The lens shows visible vignetting wide open, but because the fall-off pattern is gradual across the frame, it’s not pictorially unpleasant. Geometric distortion is minimal in normal use, although closer examination reveals that the lens relies on the modern approach of software correction to achieve this. Traditionalists may decry this, but it’s worth bearing in mind that it allows other optical aberrations towards the edges of the frame to be corrected more fully.
When shooting directly into the sun, the lens shows few problems with flare, with minimal loss of contrast most of the time. Relatively unusually for a wideangle, out-of-focus backgrounds are rendered in a smooth and attractive fashion, although you’ll need to get pretty close to your subject to get significant blurring.
Image: The lens delivers impressive image quality in a relatively small package, and its fast aperture is good for low light
MTF tests reveal a lens that has reasonably high contrast at f/1.7, but which struggles to resolve very fine detail – this isn’t at all unusual for a fast prime. The centre sharpens up considerably at f/2.8, with the corners about a stop behind. Best results come at f/4-f/8, with diffraction softening the image thereafter.
The Summilux shows visible shading wide open, but the gradual fall-off profile means that it’s much less objectionable than lenses that vignette abruptly in the corners. Stopping down to f/2.8 can effectively eliminate shading.
In normal use, the 15mm shows negligible distortion, with near-perfect rendition of straight lines along the edges of the frame. Delving a little deeper shows that this is achieved by automatic correction of barrel distortion. This is applied both in-camera and by most Raw converters, and most users will never notice it.
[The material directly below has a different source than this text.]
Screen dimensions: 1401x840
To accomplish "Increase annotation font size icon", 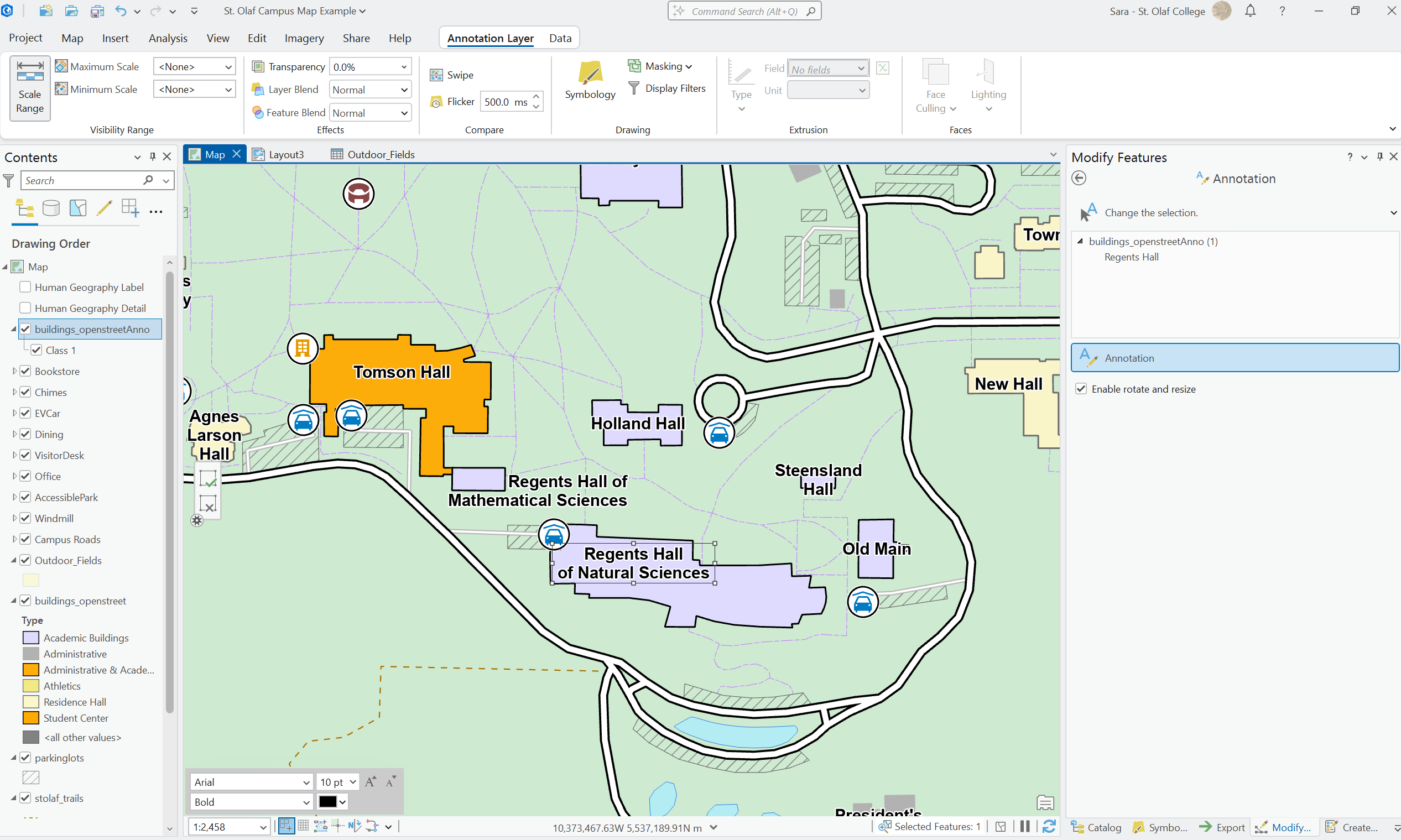I will point(371,782).
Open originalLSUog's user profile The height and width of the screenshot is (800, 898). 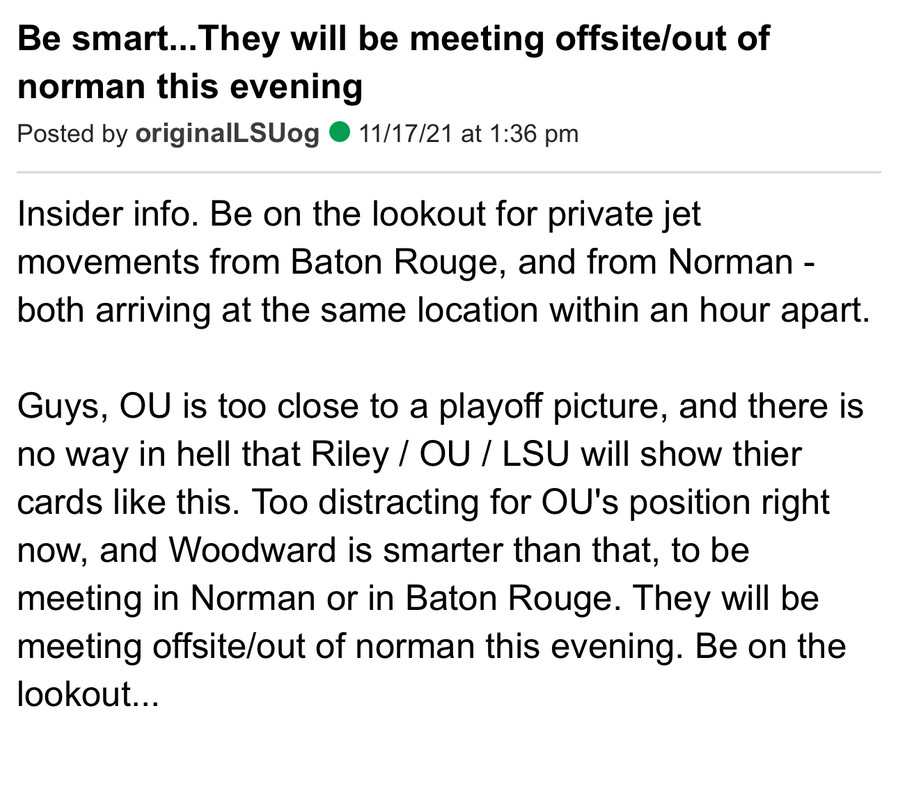click(x=227, y=133)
I’ve really enjoyed shooting with the Summilux 15mm f/1.7, and found it to be an accomplished performer in day-to-day shooting. It autofocuses with lightning speed and unerring accuracy, and produces attractive images shot after shot. Its biggest optical flaw is purple fringing wide open, but this isn’t unusual for a fast prime, and can be mitigated by careful post-processing.
The lens’s exquisite construction and precise controls give it the feel of a product from an earlier era, despite the fact that in reality it’s fully electronic rather than mechanical. The aperture ring is a lovely touch for Panasonic users, making smaller single-dial cameras like the GM1 and GF series much more pleasant to use. It’s a real pity that it doesn’t currently work on Olympus cameras, though.
Overall, the 15mm is an interesting addition to the Micro Four Thirds system, offering a wider alternative to the Olympus 17mm f/1.8. It’s expensive, but I don’t think many buyers will be disappointed with its performance.